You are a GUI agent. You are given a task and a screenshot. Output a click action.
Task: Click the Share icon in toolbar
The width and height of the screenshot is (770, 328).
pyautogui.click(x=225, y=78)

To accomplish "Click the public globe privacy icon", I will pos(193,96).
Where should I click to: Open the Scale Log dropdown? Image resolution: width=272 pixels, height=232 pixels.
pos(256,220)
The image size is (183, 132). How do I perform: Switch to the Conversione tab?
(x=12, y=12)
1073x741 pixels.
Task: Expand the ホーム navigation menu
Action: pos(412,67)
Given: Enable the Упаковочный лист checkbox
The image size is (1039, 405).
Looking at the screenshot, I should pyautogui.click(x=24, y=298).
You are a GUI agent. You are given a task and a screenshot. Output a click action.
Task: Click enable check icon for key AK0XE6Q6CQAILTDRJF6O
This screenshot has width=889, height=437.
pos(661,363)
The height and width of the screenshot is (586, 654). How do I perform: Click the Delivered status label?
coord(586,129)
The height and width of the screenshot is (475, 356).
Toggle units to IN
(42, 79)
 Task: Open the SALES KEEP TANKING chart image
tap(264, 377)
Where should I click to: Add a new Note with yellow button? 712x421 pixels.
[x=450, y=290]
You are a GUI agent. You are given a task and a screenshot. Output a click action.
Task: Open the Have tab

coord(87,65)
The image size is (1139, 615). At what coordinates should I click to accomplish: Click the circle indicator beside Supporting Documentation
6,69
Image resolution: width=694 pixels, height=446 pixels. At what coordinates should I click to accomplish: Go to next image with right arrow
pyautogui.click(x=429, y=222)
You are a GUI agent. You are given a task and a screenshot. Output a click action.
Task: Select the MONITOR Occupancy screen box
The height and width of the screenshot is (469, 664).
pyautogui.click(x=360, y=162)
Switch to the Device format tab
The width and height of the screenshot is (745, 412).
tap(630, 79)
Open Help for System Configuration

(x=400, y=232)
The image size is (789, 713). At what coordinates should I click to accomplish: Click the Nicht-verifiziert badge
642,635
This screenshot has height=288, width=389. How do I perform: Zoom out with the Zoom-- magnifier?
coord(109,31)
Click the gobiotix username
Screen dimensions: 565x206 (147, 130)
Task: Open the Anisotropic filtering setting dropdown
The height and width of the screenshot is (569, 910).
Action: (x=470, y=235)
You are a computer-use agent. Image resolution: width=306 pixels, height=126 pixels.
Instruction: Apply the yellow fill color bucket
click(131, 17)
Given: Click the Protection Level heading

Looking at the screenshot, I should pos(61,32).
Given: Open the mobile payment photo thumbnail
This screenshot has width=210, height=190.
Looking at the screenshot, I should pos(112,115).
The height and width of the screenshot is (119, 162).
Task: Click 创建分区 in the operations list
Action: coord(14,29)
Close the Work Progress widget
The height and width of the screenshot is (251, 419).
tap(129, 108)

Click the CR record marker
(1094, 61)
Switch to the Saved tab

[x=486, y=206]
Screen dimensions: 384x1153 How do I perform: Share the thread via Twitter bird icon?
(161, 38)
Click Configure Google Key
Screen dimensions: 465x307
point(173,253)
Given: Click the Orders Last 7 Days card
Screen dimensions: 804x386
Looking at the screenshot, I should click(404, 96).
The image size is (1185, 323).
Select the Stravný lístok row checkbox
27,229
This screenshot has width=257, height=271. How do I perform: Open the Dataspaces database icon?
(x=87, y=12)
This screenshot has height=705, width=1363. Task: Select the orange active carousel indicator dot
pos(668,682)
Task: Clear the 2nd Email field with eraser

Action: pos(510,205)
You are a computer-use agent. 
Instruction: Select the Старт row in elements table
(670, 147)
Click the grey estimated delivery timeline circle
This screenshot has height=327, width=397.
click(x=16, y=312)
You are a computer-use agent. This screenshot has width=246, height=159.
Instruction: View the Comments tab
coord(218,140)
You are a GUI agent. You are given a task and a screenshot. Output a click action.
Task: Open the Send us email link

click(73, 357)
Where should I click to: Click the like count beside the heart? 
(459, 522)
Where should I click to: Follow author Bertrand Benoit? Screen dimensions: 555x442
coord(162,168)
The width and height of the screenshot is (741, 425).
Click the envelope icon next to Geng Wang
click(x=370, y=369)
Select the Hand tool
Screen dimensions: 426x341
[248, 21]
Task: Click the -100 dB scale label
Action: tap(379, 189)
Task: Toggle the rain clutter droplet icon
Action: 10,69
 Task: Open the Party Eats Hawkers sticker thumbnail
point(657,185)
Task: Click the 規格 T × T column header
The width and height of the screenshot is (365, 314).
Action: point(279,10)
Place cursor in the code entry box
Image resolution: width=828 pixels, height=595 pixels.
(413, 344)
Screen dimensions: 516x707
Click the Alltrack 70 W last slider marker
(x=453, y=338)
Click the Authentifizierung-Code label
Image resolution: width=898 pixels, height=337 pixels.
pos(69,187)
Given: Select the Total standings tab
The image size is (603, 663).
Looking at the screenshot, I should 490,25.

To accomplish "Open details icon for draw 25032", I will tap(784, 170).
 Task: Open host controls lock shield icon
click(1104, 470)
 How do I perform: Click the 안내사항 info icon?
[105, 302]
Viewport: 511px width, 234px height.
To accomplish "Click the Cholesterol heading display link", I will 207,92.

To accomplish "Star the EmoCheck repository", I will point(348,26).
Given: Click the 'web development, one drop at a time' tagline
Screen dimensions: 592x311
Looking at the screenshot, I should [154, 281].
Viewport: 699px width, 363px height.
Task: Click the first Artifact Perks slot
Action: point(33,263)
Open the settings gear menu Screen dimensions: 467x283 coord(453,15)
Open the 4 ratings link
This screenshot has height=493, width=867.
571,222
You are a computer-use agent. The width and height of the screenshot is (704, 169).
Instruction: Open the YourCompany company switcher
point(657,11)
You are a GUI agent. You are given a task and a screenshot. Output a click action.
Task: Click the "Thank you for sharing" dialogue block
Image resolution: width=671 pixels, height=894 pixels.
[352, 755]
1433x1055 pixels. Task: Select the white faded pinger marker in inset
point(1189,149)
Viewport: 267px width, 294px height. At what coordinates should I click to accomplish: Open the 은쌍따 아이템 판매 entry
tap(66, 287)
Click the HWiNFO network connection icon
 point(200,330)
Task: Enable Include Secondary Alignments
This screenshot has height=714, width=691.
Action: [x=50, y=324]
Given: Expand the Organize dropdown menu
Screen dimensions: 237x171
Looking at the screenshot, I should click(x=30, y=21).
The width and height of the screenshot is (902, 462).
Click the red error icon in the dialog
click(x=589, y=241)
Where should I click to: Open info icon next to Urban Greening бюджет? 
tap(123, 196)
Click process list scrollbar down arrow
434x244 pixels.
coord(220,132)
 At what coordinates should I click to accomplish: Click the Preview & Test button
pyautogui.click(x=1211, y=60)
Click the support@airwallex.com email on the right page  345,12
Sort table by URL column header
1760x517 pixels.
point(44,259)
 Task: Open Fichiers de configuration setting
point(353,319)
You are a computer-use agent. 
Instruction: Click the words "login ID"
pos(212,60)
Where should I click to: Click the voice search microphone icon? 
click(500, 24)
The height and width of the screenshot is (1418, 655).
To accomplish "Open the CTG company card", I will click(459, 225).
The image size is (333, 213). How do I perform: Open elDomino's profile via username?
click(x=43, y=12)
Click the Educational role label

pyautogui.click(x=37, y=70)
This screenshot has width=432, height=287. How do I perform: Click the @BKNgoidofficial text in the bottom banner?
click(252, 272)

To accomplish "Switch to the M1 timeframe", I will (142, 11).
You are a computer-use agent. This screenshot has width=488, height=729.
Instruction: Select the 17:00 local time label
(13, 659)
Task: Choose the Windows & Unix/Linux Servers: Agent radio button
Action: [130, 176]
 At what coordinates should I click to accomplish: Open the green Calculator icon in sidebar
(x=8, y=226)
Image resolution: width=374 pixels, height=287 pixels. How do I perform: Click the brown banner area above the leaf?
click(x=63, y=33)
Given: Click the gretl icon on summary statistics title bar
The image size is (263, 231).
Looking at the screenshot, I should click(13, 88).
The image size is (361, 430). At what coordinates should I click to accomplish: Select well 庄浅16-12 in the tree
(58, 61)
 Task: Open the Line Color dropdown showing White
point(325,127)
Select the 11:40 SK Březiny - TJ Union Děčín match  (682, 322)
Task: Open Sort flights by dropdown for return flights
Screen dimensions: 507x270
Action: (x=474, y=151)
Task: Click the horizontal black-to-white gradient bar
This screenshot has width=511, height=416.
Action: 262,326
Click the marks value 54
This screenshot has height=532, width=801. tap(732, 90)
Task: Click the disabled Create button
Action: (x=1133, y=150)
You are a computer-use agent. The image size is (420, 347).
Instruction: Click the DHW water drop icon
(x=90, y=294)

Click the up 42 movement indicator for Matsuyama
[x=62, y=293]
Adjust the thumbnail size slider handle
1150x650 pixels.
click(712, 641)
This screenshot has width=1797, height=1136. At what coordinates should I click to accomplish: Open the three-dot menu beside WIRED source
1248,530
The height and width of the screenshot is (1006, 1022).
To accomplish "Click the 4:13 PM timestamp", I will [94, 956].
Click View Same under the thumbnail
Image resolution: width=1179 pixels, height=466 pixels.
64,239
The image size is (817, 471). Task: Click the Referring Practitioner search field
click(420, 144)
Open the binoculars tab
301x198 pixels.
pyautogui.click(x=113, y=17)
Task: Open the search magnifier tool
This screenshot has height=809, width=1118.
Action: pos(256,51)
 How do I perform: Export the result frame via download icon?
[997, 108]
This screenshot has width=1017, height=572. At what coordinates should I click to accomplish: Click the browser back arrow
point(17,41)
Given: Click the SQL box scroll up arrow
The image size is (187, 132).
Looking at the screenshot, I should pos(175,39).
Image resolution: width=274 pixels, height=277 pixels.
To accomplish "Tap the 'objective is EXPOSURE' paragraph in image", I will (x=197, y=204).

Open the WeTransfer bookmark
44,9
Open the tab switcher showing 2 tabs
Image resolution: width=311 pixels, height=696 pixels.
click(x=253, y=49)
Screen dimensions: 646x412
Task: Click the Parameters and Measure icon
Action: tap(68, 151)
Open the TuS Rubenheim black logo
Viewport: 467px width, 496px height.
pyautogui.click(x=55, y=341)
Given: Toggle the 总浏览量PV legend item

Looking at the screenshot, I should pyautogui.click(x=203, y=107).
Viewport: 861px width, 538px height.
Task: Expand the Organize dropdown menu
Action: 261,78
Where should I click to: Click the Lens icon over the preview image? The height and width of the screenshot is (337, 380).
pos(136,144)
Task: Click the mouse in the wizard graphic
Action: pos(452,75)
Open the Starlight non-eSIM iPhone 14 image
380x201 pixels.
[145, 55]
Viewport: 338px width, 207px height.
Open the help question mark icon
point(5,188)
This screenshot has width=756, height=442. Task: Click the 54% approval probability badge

--------------------------------------------------

Task description
Your answer should be the number of lines in the records that contain the word "header", with nothing added.

Task answer
2